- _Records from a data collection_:
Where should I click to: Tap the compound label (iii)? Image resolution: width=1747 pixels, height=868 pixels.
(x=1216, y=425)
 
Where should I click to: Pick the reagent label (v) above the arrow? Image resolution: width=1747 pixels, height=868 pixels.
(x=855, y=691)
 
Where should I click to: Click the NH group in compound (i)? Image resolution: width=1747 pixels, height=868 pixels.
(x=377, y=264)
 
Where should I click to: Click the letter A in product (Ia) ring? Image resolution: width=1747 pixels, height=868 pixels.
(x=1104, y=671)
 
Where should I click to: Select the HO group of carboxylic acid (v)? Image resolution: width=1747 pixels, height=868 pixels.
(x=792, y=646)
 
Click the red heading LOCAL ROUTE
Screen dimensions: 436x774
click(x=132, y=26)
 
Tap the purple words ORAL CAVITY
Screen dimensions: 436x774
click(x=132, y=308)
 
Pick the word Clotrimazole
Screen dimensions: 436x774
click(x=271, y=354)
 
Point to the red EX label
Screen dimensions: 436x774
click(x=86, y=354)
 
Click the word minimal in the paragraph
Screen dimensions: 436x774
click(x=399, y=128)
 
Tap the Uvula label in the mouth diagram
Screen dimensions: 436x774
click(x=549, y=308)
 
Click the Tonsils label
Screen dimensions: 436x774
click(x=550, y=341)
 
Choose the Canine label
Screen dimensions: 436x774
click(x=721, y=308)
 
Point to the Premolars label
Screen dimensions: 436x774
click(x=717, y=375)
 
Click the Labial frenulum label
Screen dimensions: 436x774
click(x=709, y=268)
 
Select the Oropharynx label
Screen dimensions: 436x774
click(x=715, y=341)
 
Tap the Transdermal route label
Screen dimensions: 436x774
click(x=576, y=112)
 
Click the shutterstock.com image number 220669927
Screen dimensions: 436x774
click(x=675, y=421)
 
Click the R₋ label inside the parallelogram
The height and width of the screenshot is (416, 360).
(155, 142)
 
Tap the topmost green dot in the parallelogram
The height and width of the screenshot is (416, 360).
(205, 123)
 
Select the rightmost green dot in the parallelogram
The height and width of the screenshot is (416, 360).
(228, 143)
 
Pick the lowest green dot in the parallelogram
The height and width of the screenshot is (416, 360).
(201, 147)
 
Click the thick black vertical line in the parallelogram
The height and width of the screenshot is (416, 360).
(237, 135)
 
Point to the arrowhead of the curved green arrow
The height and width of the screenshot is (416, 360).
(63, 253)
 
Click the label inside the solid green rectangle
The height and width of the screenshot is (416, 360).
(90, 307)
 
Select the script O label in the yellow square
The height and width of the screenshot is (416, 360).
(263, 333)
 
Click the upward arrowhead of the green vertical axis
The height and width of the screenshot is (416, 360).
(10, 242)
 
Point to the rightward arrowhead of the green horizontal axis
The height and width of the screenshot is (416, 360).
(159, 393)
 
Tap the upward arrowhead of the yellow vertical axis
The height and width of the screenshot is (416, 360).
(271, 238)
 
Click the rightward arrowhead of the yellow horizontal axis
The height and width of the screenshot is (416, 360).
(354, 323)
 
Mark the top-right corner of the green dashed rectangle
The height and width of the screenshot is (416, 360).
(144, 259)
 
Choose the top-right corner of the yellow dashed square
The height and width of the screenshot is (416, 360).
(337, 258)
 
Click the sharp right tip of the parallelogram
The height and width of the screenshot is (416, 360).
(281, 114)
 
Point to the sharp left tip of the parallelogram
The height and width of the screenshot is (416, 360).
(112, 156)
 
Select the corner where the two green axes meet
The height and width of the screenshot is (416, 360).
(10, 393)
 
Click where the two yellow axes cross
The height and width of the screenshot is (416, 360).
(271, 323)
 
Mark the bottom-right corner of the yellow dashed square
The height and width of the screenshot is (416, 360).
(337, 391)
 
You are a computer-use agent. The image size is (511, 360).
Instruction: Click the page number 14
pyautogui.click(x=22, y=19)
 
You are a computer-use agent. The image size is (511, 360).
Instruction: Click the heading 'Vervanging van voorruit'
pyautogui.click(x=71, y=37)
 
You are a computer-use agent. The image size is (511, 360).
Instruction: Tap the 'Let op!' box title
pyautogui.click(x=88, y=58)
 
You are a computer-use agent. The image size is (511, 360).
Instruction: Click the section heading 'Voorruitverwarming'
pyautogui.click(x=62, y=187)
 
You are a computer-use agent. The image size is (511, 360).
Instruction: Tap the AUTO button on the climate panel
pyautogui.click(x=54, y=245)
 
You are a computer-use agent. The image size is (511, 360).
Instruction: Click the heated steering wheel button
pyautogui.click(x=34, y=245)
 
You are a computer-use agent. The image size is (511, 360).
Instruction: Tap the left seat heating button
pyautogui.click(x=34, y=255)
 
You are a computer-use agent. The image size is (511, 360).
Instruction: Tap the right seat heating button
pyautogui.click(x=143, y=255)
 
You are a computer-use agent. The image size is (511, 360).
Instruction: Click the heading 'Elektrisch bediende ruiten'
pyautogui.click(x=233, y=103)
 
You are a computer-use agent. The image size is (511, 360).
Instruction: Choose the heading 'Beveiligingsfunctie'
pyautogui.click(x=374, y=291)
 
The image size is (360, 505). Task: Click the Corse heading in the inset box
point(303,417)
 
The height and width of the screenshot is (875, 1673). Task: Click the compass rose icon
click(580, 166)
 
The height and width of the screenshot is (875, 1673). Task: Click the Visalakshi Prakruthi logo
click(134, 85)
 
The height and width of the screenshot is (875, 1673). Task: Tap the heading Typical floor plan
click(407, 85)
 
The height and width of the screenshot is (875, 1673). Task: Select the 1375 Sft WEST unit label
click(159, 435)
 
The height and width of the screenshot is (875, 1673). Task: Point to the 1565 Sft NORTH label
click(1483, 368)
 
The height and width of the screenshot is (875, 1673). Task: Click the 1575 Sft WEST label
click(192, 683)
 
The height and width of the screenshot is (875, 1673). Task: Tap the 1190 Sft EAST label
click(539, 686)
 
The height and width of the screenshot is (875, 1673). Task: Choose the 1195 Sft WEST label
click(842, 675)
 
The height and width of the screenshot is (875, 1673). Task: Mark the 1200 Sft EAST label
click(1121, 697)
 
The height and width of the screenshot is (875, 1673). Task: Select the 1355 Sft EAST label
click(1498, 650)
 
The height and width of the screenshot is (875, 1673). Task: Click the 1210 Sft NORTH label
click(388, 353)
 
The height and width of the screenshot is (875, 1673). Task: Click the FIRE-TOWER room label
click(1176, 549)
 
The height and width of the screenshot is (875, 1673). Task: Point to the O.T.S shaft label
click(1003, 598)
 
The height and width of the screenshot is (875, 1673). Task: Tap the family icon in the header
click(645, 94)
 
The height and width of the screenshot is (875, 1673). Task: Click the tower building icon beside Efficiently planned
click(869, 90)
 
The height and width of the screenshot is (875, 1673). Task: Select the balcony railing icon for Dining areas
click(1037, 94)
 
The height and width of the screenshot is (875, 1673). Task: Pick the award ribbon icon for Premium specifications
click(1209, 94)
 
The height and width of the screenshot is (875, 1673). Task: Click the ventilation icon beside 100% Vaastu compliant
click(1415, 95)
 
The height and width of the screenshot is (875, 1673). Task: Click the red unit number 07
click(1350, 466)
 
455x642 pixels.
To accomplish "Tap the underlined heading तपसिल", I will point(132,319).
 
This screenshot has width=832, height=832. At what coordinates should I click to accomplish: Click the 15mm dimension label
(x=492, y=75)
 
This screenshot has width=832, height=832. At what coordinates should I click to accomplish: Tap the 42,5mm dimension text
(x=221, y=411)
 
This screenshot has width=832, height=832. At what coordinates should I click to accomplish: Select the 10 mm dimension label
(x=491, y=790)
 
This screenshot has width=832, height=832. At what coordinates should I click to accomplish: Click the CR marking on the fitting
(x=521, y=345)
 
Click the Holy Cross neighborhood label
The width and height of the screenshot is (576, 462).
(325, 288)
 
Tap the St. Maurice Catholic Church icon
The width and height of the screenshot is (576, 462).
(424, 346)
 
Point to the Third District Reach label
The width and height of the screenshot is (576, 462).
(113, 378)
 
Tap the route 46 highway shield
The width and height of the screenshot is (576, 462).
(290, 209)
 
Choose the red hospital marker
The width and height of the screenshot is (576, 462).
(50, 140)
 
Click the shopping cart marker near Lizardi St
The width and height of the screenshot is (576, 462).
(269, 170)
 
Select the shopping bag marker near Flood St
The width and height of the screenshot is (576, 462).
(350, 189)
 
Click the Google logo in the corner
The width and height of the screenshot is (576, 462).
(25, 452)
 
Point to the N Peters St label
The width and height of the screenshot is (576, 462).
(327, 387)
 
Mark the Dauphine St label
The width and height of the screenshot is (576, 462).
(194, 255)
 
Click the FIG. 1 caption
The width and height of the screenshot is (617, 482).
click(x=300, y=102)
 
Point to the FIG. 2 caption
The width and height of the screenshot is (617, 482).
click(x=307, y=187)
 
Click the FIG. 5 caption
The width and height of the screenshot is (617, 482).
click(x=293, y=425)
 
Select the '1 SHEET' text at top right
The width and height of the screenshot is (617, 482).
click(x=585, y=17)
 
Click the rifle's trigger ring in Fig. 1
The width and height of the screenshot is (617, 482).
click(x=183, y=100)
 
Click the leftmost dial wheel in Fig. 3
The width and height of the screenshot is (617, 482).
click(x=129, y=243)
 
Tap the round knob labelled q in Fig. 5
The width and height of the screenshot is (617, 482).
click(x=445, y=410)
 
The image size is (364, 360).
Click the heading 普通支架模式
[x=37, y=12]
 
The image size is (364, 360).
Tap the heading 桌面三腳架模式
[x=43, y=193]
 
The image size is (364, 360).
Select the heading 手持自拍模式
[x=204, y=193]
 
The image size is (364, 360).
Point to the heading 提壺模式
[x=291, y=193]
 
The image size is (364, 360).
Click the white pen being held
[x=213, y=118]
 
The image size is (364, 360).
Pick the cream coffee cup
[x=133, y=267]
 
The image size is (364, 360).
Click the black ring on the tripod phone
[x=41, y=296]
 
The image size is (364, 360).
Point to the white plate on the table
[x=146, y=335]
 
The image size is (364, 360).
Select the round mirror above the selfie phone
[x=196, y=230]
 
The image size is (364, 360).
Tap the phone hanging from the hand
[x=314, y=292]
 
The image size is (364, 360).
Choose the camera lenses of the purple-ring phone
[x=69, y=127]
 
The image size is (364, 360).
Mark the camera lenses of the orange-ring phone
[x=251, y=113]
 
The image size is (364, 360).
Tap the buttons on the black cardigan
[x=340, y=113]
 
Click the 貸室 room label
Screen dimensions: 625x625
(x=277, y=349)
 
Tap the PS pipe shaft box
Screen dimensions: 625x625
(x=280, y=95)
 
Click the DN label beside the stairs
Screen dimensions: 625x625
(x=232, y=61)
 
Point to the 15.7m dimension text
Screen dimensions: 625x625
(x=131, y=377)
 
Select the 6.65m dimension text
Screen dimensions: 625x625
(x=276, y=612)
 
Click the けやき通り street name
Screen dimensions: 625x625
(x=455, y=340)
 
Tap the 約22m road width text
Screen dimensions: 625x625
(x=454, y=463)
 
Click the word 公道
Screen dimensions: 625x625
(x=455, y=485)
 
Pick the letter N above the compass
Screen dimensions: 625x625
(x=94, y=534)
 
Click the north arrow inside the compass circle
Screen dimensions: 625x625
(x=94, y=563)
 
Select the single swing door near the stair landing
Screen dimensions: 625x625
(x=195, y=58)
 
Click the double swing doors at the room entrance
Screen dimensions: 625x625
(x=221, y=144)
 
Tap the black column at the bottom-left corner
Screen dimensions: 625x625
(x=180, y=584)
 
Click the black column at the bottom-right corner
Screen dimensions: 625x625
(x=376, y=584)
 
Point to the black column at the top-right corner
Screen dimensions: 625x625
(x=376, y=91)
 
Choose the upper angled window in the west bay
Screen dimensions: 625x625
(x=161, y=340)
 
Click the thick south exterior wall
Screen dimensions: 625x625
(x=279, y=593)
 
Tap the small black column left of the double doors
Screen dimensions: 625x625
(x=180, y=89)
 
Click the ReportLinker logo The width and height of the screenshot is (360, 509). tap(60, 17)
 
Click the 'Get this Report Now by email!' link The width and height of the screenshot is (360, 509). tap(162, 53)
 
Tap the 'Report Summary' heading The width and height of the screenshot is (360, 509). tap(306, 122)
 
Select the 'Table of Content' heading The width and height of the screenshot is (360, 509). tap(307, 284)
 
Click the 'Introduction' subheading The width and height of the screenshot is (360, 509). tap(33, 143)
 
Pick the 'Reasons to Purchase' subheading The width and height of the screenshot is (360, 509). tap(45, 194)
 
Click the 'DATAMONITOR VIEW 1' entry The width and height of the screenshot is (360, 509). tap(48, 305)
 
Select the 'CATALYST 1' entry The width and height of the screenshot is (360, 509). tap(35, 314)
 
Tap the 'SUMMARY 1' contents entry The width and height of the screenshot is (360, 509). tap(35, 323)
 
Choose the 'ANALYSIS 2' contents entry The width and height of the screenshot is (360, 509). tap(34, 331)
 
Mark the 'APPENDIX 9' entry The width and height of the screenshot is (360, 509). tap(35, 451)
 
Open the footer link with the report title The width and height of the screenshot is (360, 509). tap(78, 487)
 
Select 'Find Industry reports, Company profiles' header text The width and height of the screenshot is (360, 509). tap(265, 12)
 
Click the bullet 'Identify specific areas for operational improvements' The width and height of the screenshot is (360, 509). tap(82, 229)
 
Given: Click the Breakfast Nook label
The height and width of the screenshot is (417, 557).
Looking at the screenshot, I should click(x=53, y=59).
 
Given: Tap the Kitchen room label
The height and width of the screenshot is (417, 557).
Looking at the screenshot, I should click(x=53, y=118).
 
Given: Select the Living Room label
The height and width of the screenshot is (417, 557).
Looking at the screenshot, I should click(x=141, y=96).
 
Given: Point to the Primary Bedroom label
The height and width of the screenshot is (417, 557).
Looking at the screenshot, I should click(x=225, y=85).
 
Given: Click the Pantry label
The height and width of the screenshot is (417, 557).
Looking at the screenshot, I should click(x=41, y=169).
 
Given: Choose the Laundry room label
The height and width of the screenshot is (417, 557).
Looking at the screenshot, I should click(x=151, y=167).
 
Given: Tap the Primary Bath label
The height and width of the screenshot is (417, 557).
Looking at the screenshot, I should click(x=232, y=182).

- _Directive_: Pick out and copy every line in the items above that contains the word "compound".

- _Response below_:
Where should I click to: Tap the compound label (iii)? Image resolution: width=1747 pixels, height=868 pixels.
Where should I click to: Click the NH group in compound (i)? Image resolution: width=1747 pixels, height=868 pixels.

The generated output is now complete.